The Trump administration also gave states greater latitude to try new ways to change Obamacare, though those experiments are still panning out.

Thomas Miller, a resident fellow at the conservative American Enterprise Institute, said the order was an example of ways the Trump administration and new Health and Human Services Secretary Alex Azar could succeed in chipping away at Obamacare.
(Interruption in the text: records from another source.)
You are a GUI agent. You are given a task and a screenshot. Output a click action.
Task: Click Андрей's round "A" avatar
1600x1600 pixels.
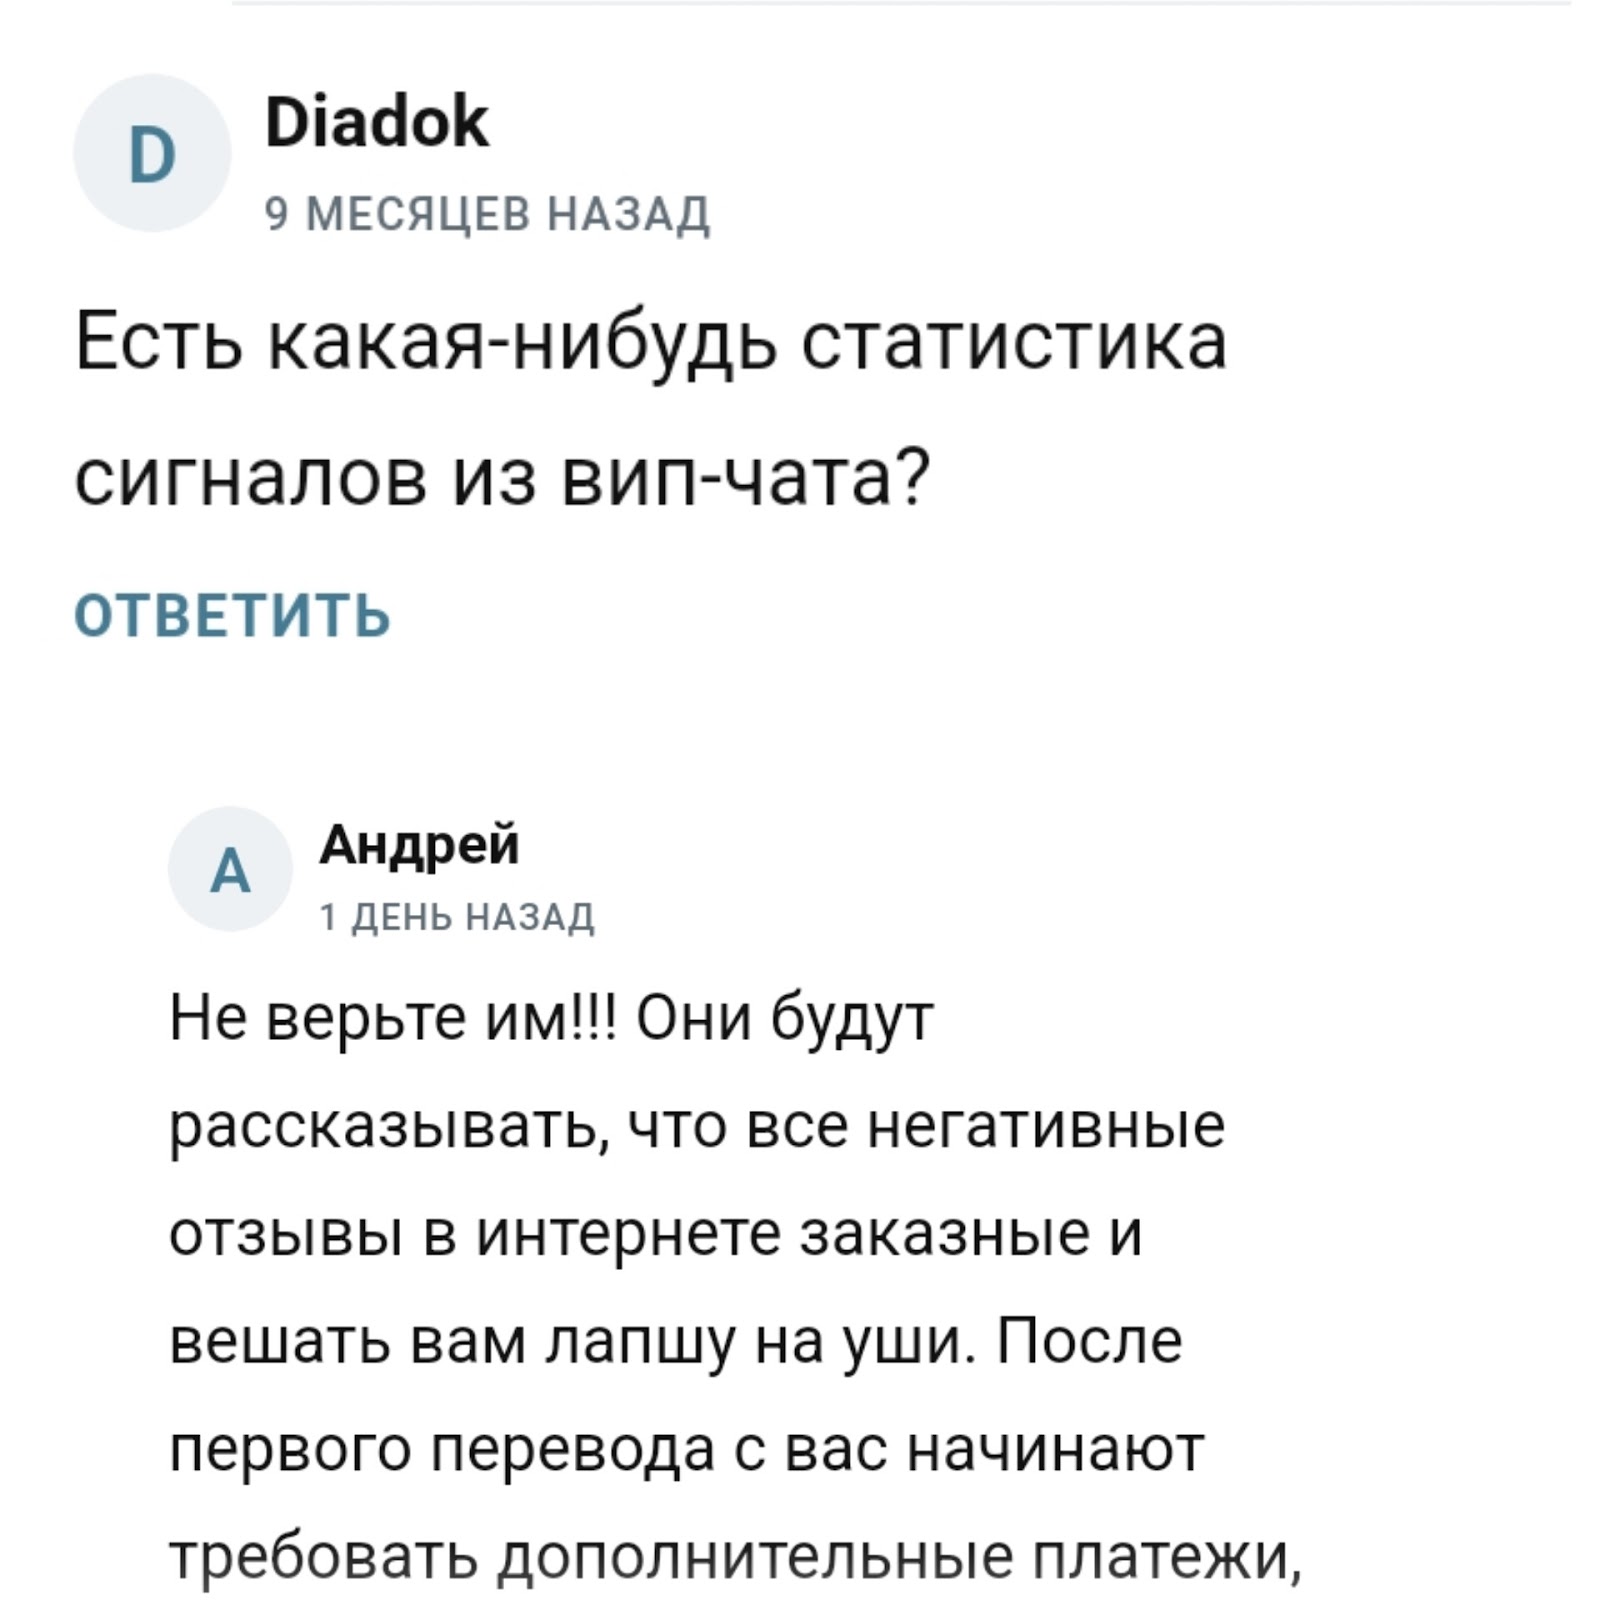pyautogui.click(x=230, y=869)
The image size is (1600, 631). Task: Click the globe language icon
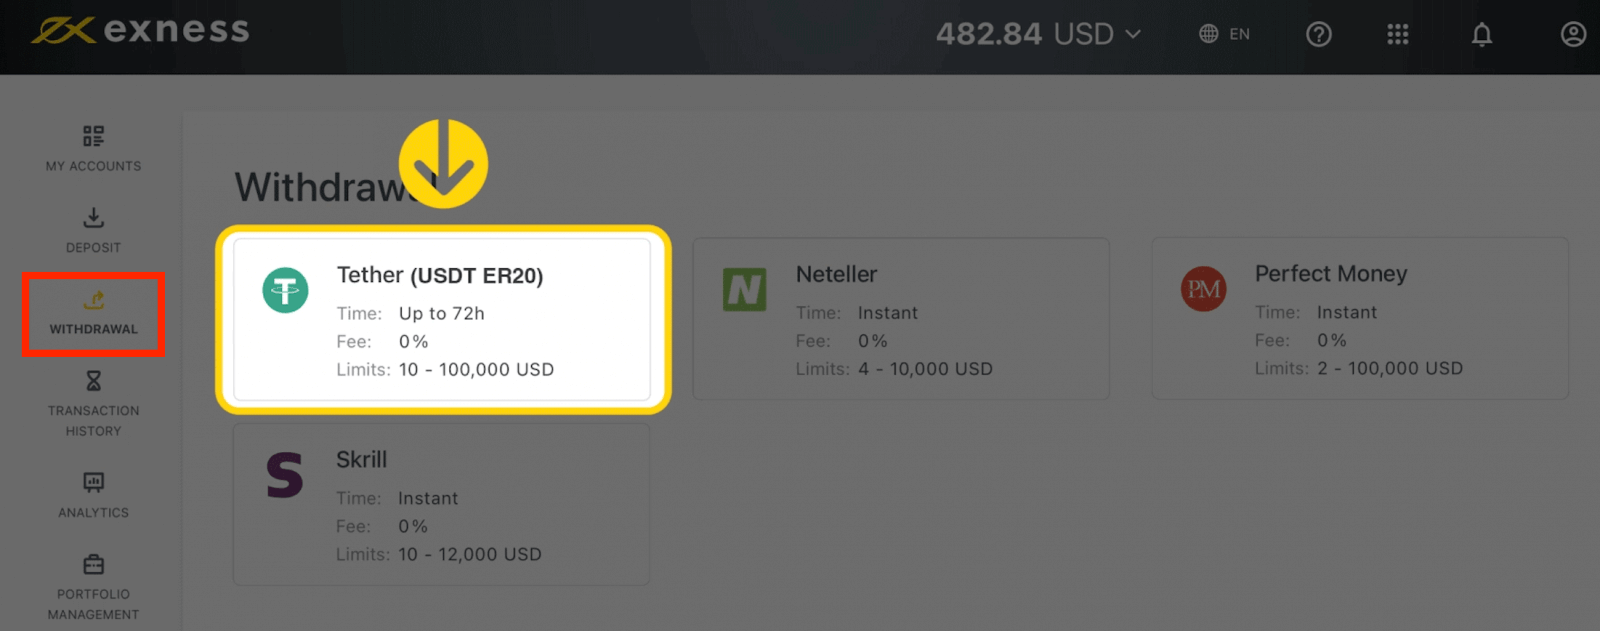click(1209, 34)
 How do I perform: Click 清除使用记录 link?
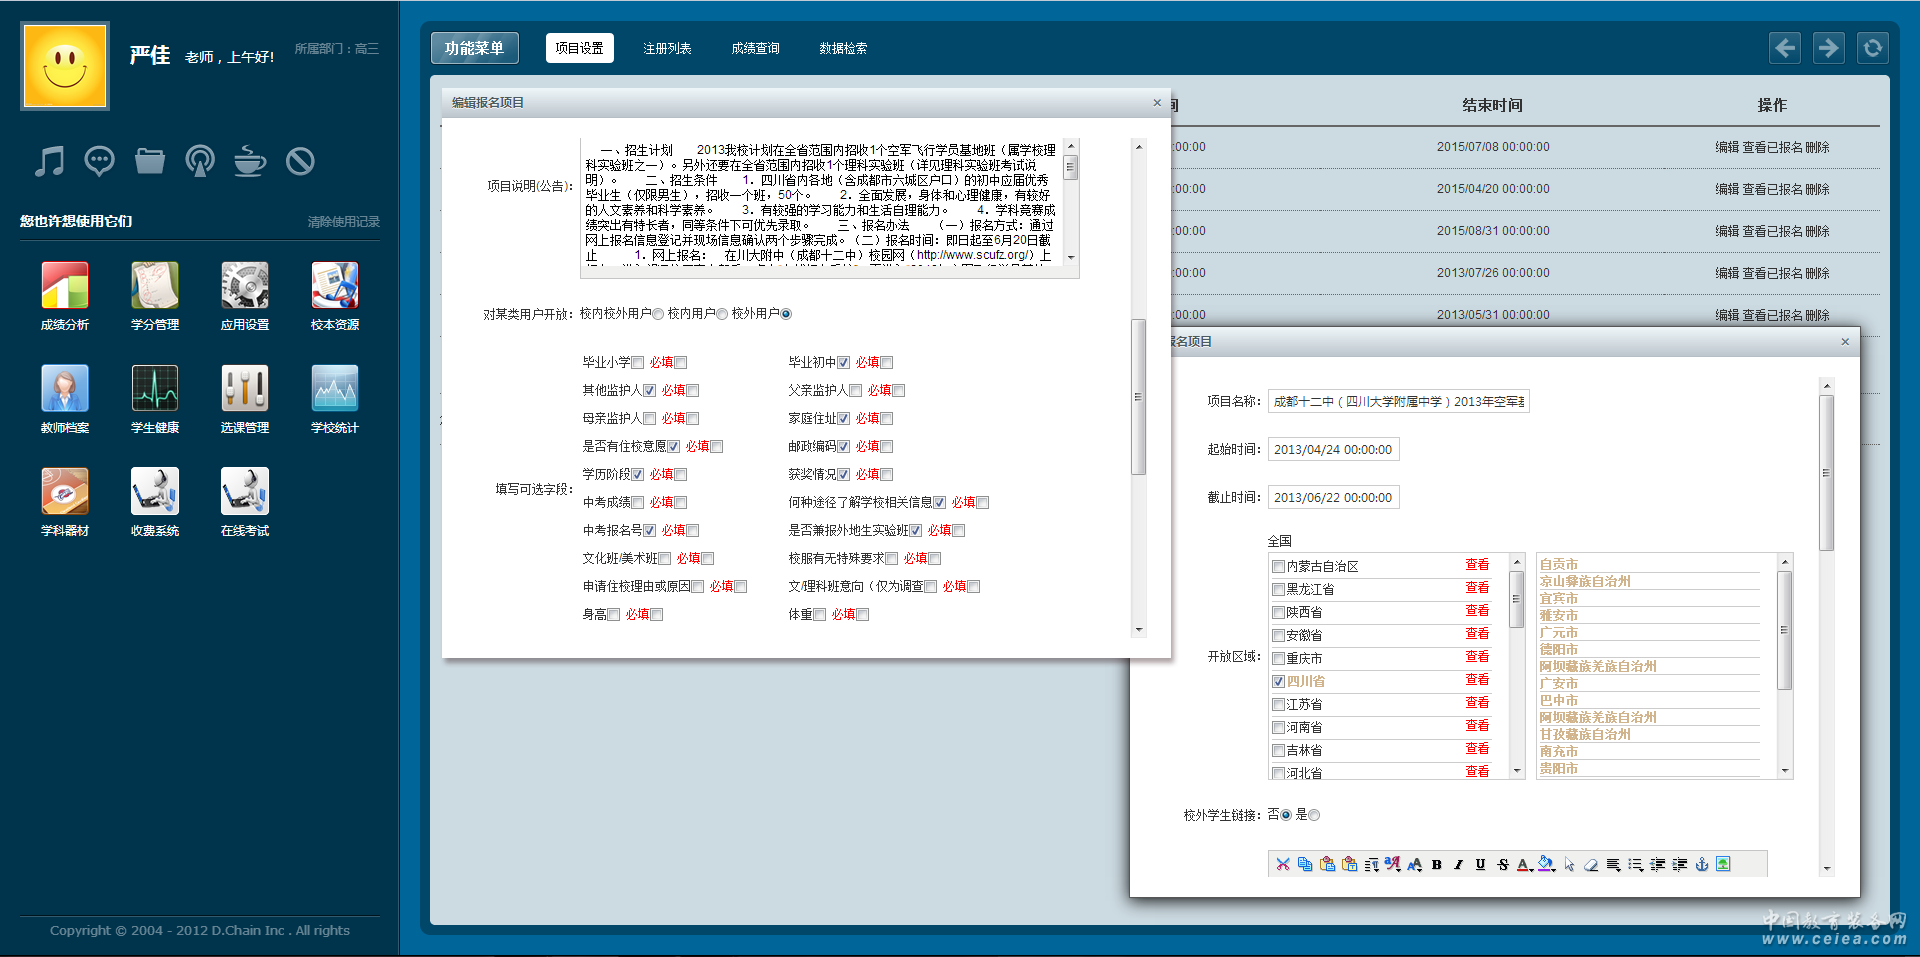click(x=343, y=222)
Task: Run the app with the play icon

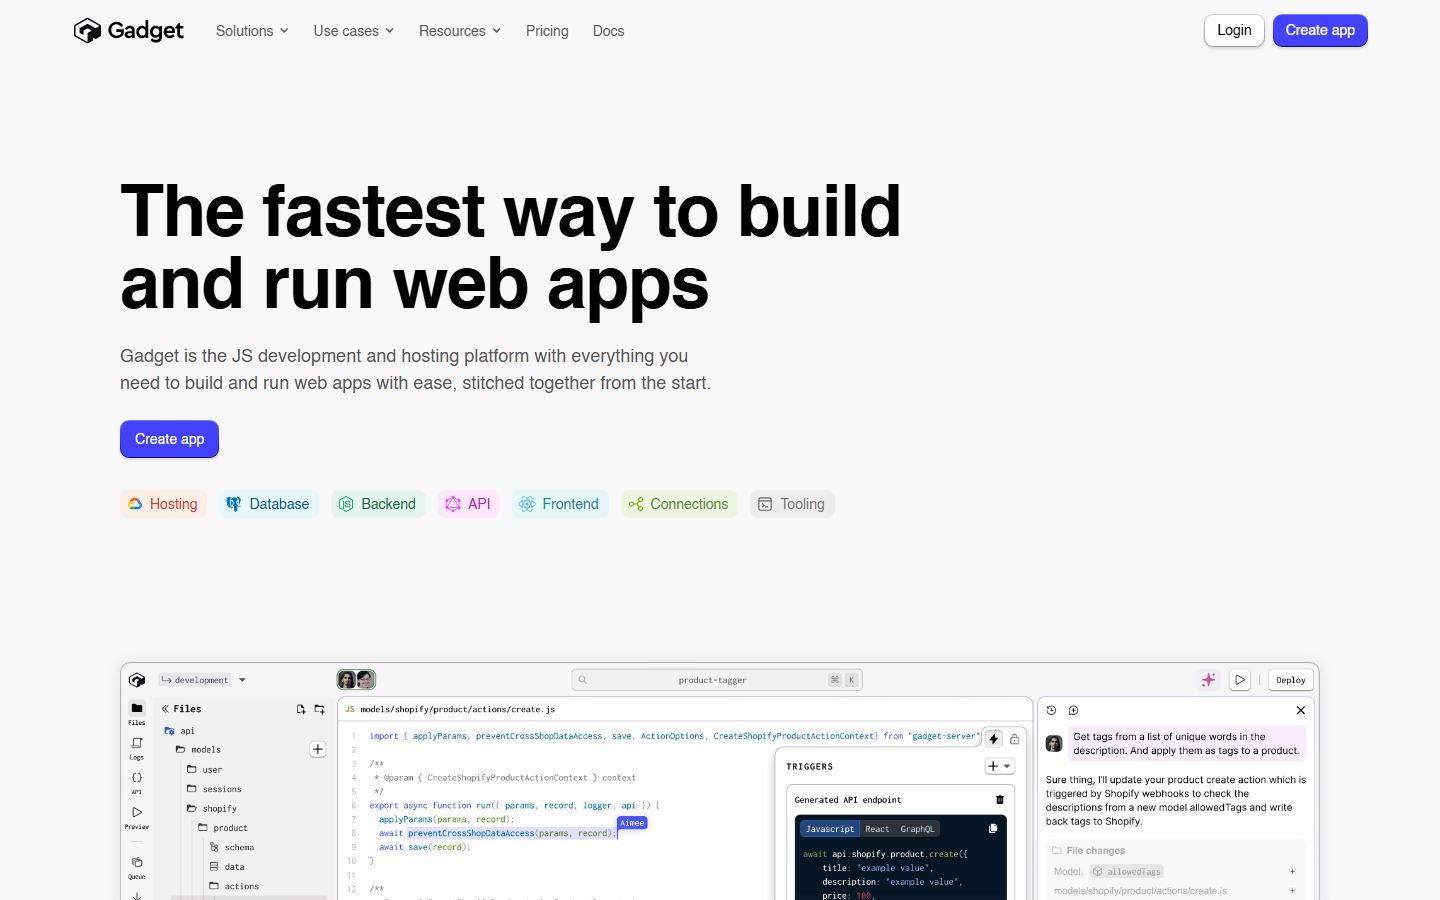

Changing health care regulations will likely be easier than passing legislation, Miller said.

“They’ve got an improved team in with folks who know how to read regs and get something through without blowing it up,” Miller said. “I think that will be further utilized, particularly in a difficult legislative environment.”

What happens next?

Though HHS released new rules on short-term health plans this week, it’s still not clear whow essential health benefits may be at risk or what further action may be taken by the White House, federal agencies and states.

Fiedler said he is looking to the past to get a sense of what the future may hold.

“One can look back at the old individual market and look at the types of services not covered in plans,” he said. “Various types of maternity services would probably be things that insurers would cut back on.”

Miller said lifetime and annual caps appear to be safe, but bigger policy changes could be considered, including a move to develop a “megawaiver,” combining waivers under section 1332 of the Affordable Care Act and section 115 under the Social Security Act. This could pool money that would act like a block-grant for health care for people with low income.

“If you put more money in the pot, you can close your eyes and think you’re doing more,” he said. “But you’re really just moving furniture around.”